Randomized Algorithms for Scheduling Multi-Resource Jobs in the Cloud

• Published in: IEEE/ACM transactions on networking Vol. 26; no. 5; pp. 2202 - 2215
• Main Authors: Psychas, Konstantinos, Ghaderi, Javad
• Format: Journal Article
• Language: English
• Published: New York IEEE 01.10.2018; The Institute of Electrical and Electronics Engineers, Inc. (IEEE)

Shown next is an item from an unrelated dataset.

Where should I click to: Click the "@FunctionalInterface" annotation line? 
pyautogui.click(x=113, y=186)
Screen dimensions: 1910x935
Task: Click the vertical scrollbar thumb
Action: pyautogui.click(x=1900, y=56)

• Subjects: Algorithms; Approximation algorithms; Cloud computing; Combinatorial analysis; Complexity; Complexity theory; Computer simulation; Computing time; datacenter; Delays; knapsack problem; Markov chains; Queues; Randomization; Resource allocation; Resource scheduling; Scheduling; Scheduling algorithms; Servers; stability; Task analysis; Throughput
• ISSN: 1063-6692; 1558-2566
• DOI: 10.1109/TNET.2018.2863647

We consider the problem of scheduling jobs with multiple-resource requirements (CPU, memory, and disk) in a distributed server platform, motivated by data-parallel and cloud computing applications. Jobs arrive dynamically over time and require certain amount of multiple resources for the duration of their service. When a job arrives, it is queued and later served by one of the servers that has sufficient remaining resources to serve it. The scheduling of jobs is subject to two constraints: 1) packing constraints : multiple jobs can be served simultaneously by a single server if their cumulative resource requirement does not exceed the capacity of the server, and 2) non-preemption : to avoid costly preemptions, once a job is scheduled in a server, its service cannot be interrupted or migrated to another server. Prior scheduling algorithms rely on either bin packing heuristics which have low complexity but can have a poor throughput, or MaxWeight solutions that can achieve maximum throughput but repeatedly require to solve or approximate instances of a hard combinatorial problem (Knapsack) over time. In this paper, we propose a randomized scheduling algorithm for placing jobs in servers that can achieve maximum throughput with low complexity. The algorithm is naturally distributed and each queue and each server needs to perform only a constant number of operations per time unit. Extensive simulation results, using both synthetic and real traffic traces, are presented to evaluate the throughput and delay performance compared to prior algorithms.